Algorithm 6-4: Hash representation

Source: Internet
Author: User
Tags sha1

War Stories


Very long, long ago, there had been a lot of war stories about hash functions.

The basic principle of those wars is that a lot of hash collisions are caused by careful construction, which consumes a lot of CPU resources.



Examples of the software being attacked are the following:

    • Server with vulnerability: The attacker carefully constructs a system conflict. Only a 56K speed can make the server crash, so as to achieve the purpose of Dos attacks.

    • Perl 5.8.0: An attacker carefully constructs a system of conflicts inserted into an associative array

    • Linux 2.4.20 Kernel: The attacker carefully constructs the file name, resulting in a large number of conflicts in the system, resulting in a slump in performance.


Attack principle


String objects in Java are very easy to construct a system conflict. Shows a sample of a system conflict in Java.



How to Solve


Use a more advanced HA system function. Avoid conflicts. For example MD4 MD5 sha0 SHA1 SHA2 Whirlpool ripemd160. But MD4 MD5 SHA0 SHA1 can now find defects, about the MD5 conflict please poke here: http://www.links.org/?

P=6


MD5 is not suitable for associative arrays, because the overhead is too high.


The comparison between the two ways


Two approaches to conflict resolution are presented at the moment, each independent linked list and a linear probe.


Independent linked list:

    • Deleting elements is convenient

    • As the amount of data is added. Slow performance degradation

    • The impact of the HA system on systems is small


Linear probes:

    • Use less memory. Since there is no linked list

    • Better Cache Performance


The improvement of the hash function


Very many different hashing algorithms have been implemented at the moment.


Double-valued Hash:

A hash function returns two hash values inserted into the shorter chain when the element is inserted.

Such a method can reduce the expected length of the chain.


Double hash:

The linear probe method is used, but after each conflict a different number of elements are skipped to find the empty space.

Such a method can be very good to eliminate the continuous placeholder. So that the hash table can be almost filled, but the deletion is very difficult to implement.


Cuckoo hash:

First a hash is generated and a position is computed, assuming there is a conflict.

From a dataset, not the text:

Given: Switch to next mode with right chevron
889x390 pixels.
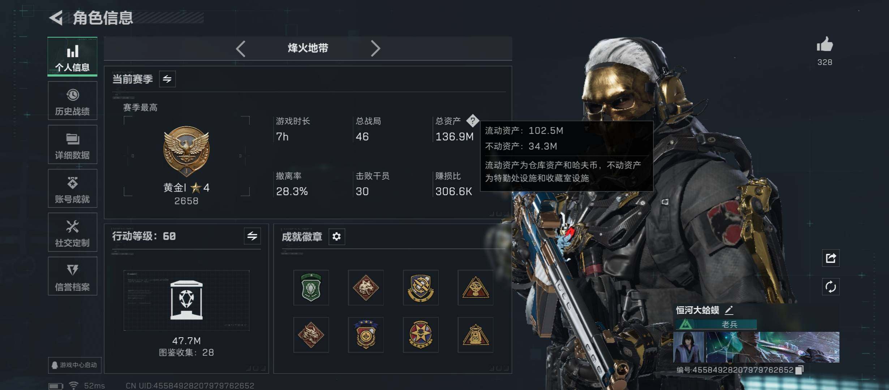Looking at the screenshot, I should [x=375, y=48].
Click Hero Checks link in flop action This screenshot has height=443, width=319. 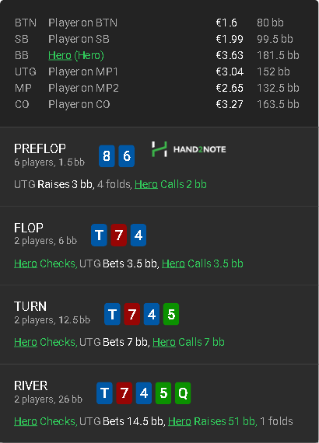[45, 263]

Add a few more references to continue the hash and calculate another position. Until you find a vacant position. The lookup operation for such a method is in the worst case the complexity is N.

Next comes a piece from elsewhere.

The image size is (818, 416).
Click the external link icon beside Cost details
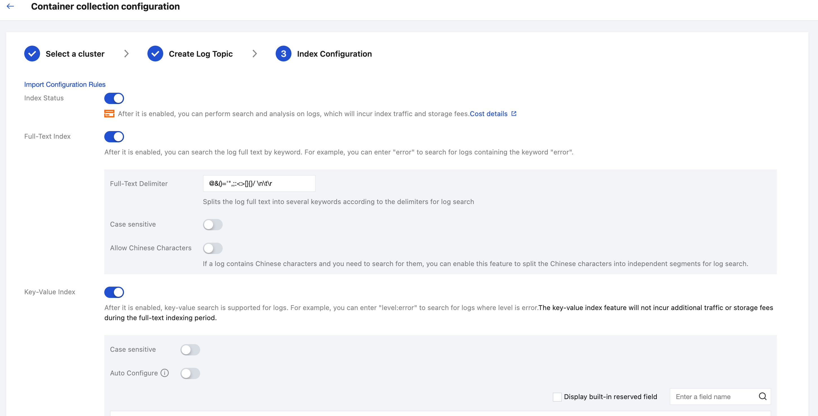click(x=514, y=114)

Comparison of the table and the two-fork tree


Both hash tables and balanced trees can implement associative arrays.


Hash table:

    • Simple code

    • The performance of such a method is best

    • For simple keyword, this method is faster

    • Better system support in Java, such as the use of hashcode cache in string


Two-fork Tree:

    • Better Performance Assurance

    • Supports sequential operations (gets the rank of an element, the nth-largest value, the number of elements x through Y, and so on)

    • The CompareTo function is easier to implement than the Hashcode function, and not easy to make mistakes


There are implementations for both methods in the Java library.

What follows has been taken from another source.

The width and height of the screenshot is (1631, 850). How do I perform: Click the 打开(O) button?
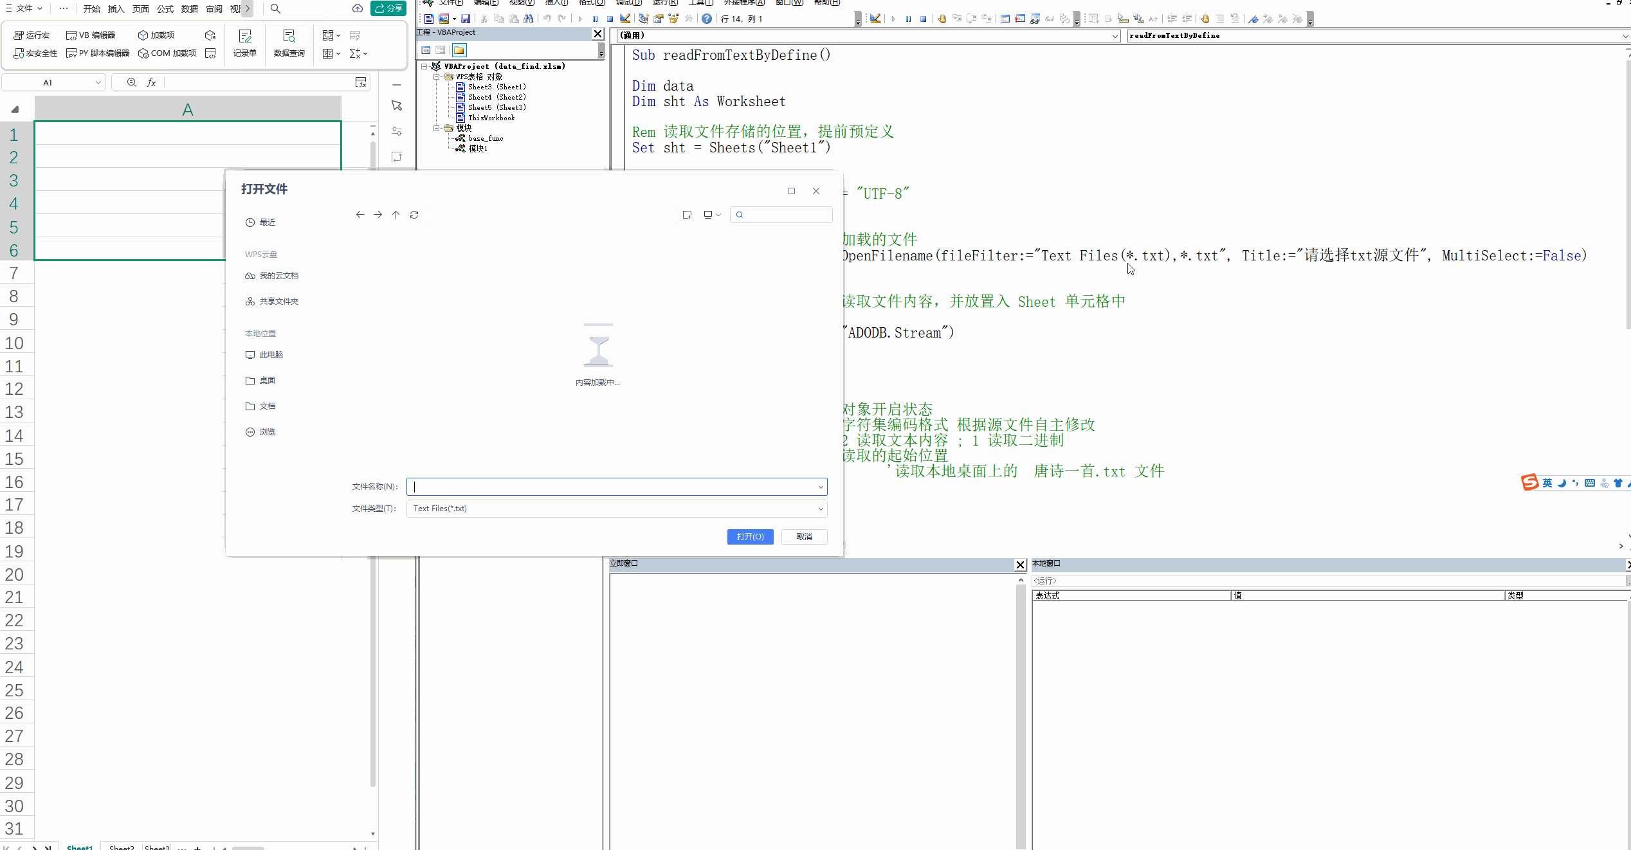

Java.util.TreeMap Java.util.TreeSet is implemented by red-black trees, Java.util.HashMap java.util.IdentityHashMap is achieved through a hash table.


Algorithm 6-4: Hash representation

Contact Us

The content source of this page is from Internet, which doesn't represent Alibaba Cloud's opinion; products and services mentioned on that page don't have any relationship with Alibaba Cloud. If the content of the page makes you feel confusing, please write us an email, we will handle the problem within 5 days after receiving your email.

If you find any instances of plagiarism from the community, please send an email to: info-contact@alibabacloud.com and provide relevant evidence. A staff member will contact you within 5 working days.

A Free Trial That Lets You Build Big!

Start building with 50+ products and up to 12 months usage for Elastic Compute Service

  • Sales Support

    1 on 1 presale consultation

  • After-Sales Support

    24/7 Technical Support 6 Free Tickets per Quarter Faster Response

  • Alibaba Cloud offers highly flexible support services tailored to meet your exact needs.